Журнал "Город", 2000, №1. Сергей Юрьев Тихий взрыв

Невозможное случается гораздо чаще, чем должно бы случаться, согласно любым теориям и опыту каждой отдельной жизни. Если избрать инструментом разума логику, формальную или не очень, нетрудно убедить себя в том, что ничего невозможного не происходит вообще. И та же логика очень легко могла бы признать гениальность-сумасшествием, смелость — глупостью, любовь — утонченной формой сладострастия, веру — наивностью, красоту... а вот это вряд ли  — красота просто есть, и никакой логике не дано повесить на нее ни ярлыка, ни ценника. Хотя времена настают такие, что вещи, на которых не висит ценников, все меньше и меньше воспринимаются всерьез почтенной публикой... И все равно, можно прицениться лишь к куску мрамора, из которого высечена Афродита, а вот ее красота остается бесценной, потому что способности ее видеть невозможно купить за все золото мира и его окрестностей.
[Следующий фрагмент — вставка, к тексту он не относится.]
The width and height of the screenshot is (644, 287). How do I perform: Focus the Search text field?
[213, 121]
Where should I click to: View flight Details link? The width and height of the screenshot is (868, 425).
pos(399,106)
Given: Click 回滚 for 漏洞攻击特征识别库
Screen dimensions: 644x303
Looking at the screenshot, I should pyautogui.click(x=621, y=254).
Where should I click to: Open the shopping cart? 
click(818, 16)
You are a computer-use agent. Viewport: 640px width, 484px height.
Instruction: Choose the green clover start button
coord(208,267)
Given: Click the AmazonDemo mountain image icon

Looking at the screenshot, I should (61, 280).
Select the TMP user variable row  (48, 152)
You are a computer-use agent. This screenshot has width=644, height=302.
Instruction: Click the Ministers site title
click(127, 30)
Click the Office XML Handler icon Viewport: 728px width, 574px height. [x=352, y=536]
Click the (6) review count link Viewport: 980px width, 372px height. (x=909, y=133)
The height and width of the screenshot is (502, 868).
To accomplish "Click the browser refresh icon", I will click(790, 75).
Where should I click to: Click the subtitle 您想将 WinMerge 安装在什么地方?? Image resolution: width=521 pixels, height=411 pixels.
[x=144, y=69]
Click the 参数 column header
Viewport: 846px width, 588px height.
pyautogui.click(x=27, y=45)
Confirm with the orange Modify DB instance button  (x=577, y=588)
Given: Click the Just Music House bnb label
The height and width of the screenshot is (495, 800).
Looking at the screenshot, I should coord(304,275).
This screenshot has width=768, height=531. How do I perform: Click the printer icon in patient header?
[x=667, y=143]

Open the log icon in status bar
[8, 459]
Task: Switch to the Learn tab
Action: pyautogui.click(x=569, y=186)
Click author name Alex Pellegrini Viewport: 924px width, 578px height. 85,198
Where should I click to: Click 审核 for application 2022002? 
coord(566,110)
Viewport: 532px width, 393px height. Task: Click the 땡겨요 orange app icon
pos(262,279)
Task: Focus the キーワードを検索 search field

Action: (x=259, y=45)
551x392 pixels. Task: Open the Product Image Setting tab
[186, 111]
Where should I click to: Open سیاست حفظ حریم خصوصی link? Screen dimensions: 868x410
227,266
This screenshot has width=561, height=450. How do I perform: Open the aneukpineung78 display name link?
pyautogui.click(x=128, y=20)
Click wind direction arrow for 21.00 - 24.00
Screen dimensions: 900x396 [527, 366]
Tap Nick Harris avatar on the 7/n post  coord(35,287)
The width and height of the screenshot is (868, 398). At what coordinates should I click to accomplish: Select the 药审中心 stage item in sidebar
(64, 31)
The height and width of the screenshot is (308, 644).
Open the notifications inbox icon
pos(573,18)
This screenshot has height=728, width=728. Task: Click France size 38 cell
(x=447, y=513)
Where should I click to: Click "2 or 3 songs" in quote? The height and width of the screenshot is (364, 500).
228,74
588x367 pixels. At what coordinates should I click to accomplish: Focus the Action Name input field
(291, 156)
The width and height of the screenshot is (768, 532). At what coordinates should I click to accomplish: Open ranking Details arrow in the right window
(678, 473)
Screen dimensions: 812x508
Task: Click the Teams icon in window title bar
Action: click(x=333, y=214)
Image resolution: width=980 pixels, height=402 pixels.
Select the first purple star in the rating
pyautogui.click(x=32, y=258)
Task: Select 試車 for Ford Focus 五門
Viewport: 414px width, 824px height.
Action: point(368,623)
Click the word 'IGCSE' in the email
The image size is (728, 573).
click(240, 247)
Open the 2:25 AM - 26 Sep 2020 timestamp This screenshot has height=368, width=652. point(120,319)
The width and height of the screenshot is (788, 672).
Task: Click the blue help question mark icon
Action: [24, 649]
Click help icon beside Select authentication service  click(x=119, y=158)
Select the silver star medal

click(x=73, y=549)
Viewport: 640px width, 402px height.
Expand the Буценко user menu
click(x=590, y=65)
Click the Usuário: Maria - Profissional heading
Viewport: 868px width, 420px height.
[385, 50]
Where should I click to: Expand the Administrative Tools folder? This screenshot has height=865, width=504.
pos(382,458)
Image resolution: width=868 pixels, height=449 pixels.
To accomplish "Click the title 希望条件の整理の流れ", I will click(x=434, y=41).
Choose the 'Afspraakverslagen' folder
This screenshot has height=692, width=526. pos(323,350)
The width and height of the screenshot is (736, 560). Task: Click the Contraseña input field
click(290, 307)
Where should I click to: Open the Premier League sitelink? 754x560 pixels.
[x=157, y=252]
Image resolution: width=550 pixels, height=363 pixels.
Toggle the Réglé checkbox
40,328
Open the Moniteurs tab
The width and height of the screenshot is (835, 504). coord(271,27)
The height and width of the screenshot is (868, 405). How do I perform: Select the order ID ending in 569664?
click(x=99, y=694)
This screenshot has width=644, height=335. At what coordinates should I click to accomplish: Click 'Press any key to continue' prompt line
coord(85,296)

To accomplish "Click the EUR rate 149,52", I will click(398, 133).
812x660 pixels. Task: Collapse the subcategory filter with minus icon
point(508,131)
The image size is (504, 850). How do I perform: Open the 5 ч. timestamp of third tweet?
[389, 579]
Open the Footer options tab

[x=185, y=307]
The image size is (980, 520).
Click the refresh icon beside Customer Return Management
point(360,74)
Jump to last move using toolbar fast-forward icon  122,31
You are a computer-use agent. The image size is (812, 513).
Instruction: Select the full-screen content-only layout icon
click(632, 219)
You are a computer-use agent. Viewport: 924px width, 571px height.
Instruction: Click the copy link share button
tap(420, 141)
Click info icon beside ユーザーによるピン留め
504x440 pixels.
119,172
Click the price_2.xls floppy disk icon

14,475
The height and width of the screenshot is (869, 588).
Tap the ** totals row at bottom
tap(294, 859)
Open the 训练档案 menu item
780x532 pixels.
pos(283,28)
Александр Грин тосковал по несбывшемуся и творил его отражения, а Михаил Анчаров жил именно в том мире, о котором писал, будничном, чудесном и живом. Причем, он принимал в этот мир практически все, что попадало в поле его зрения. А все, что рождала его фантазия, не покидало и не покидает пределов реальности, потому что не было придумано. И для всякого, кто хотя бы краем глаза туда заглянул, этот мир стал своим, если не как жизненная среда,то хотя бы как зерно, которое рано или поздно должно прорасти.

В Юре Азарове, президенте тольяттинского клуба самодеятельной песни "Надежда", было что-то цыганское. Ему было совершенно нетрудно расположить к себе мало- или вообще незнакомого человека, и договориться с ним о чем угодно, поражая оригинальностью замыслов и напором, который, впрочем, не казался навязчивым. В ноябре 1984 года мы с ним странствовали по Москве, прибыв туда по делам и просто за песнями и мыслями. И вот, в один из вечеров на явочную квартиру приходит Юра и так просто говорит: "Сегодня мы с тобой идем к Анчарову".

001

Когда мы дошли до двери, нас уже стало трое. Третьим стал Олег Чумаченко, московский житель, перед которым Юра успел похвастаться по телефону, куда мы собрались...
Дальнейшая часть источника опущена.